REQUIREMENT:
Rescale the material from its first line through the line containing "pyautogui.click(x=244, y=266)" and stop there. Write every one of those lines again, requests included, with each coordinate in the answers multiplied by 0.55 and rounded to a whole number (halves round up), and omit the pictures.

RECORD EXCERPTS:
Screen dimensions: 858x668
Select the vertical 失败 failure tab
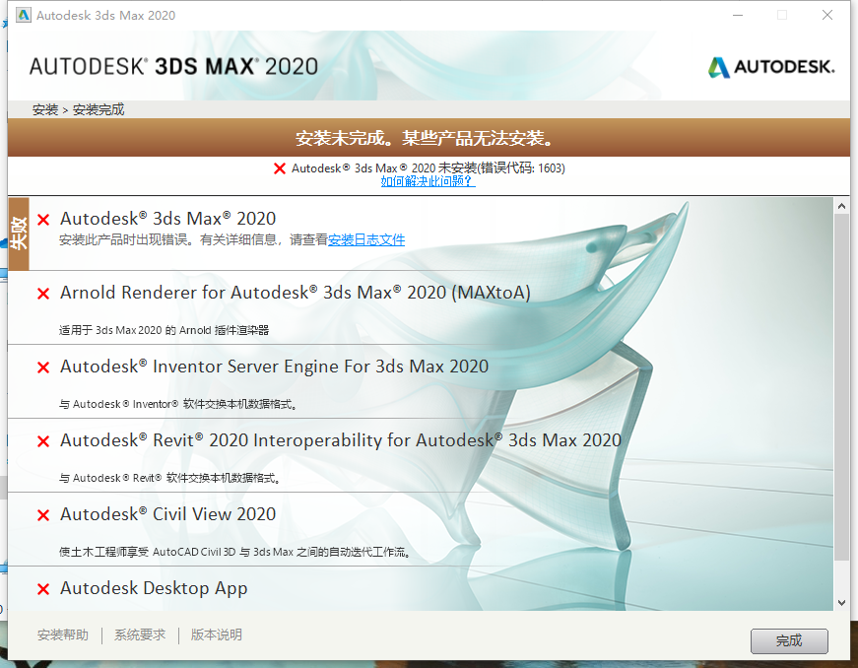click(19, 234)
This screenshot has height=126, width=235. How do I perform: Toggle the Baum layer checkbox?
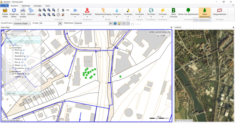point(13,50)
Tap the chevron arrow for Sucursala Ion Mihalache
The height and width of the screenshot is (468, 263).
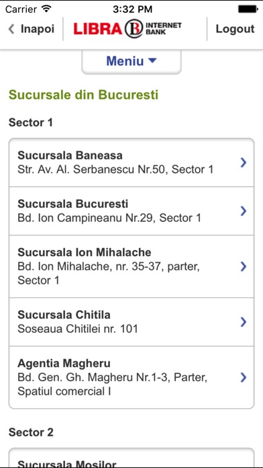pyautogui.click(x=244, y=266)
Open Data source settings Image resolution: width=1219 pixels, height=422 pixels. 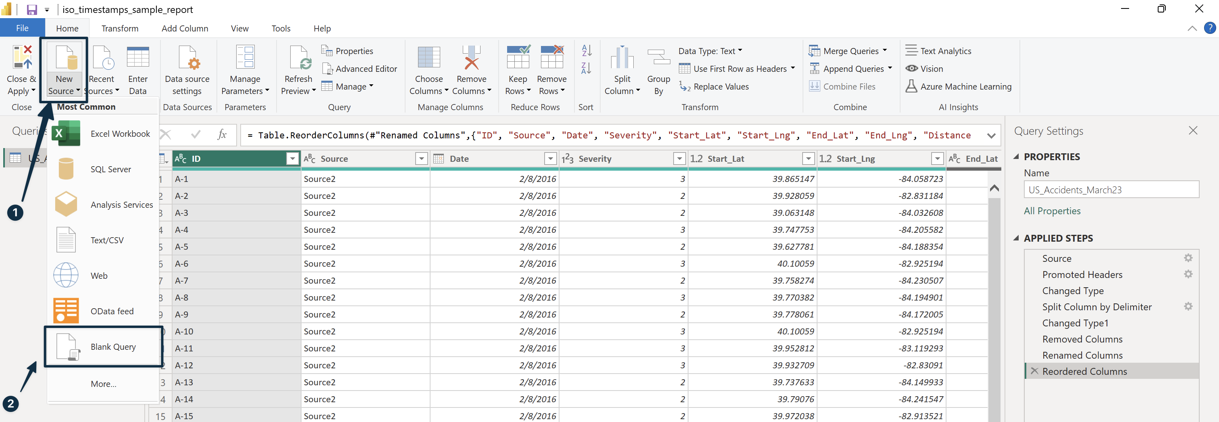click(x=187, y=69)
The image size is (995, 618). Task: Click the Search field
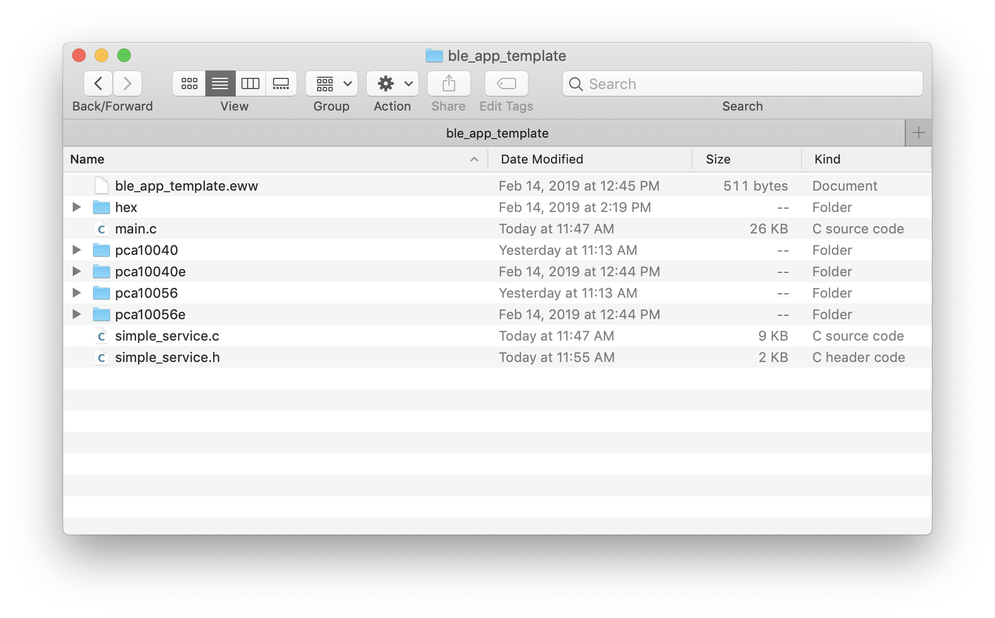click(x=742, y=84)
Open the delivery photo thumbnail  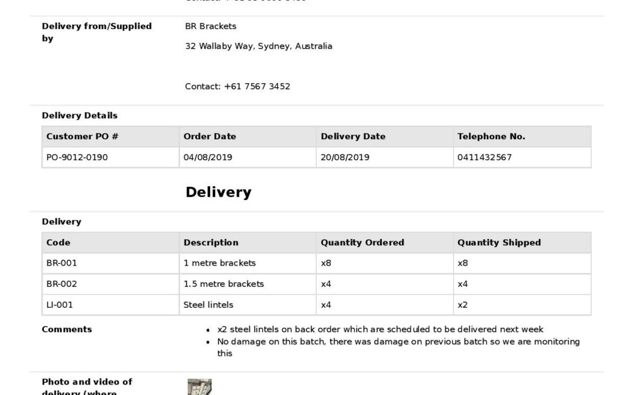pyautogui.click(x=199, y=387)
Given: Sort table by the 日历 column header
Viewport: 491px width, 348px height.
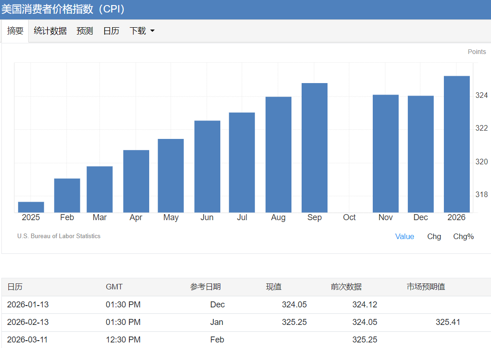Looking at the screenshot, I should [x=15, y=287].
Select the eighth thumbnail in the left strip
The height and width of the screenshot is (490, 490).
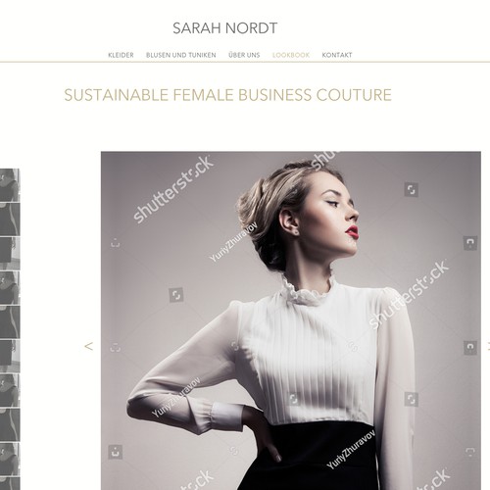tap(10, 425)
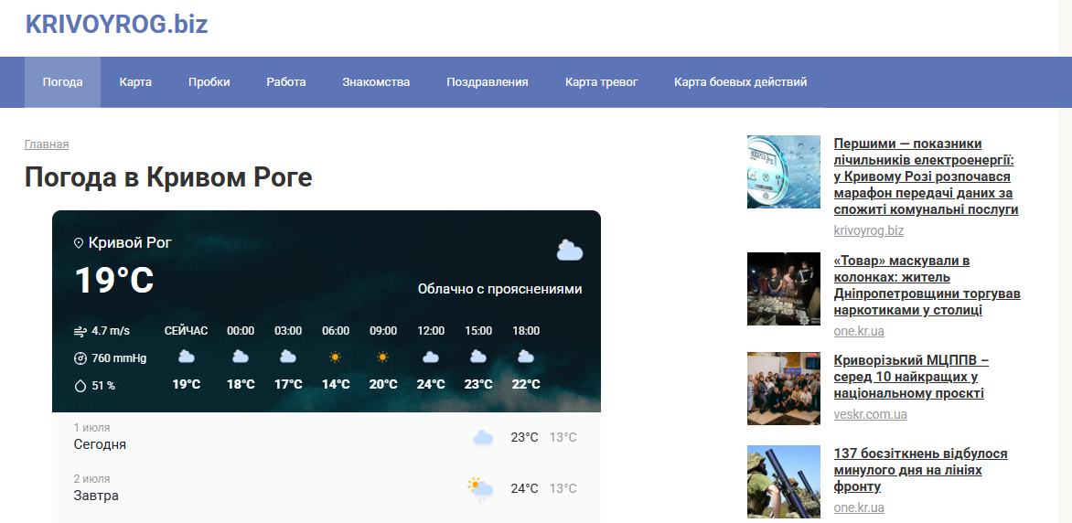Click the sun icon for 09:00 forecast

click(383, 357)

ANSWER TO THE EXERCISE:
Screen dimensions: 858x668
Select the vertical 失败 failure tab
click(10, 129)
This screenshot has height=126, width=235. How do I perform: Toggle the Baum layer checkbox?
point(7,28)
Tap the chevron arrow for Sucursala Ion Mihalache
The height and width of the screenshot is (468, 263).
pyautogui.click(x=134, y=146)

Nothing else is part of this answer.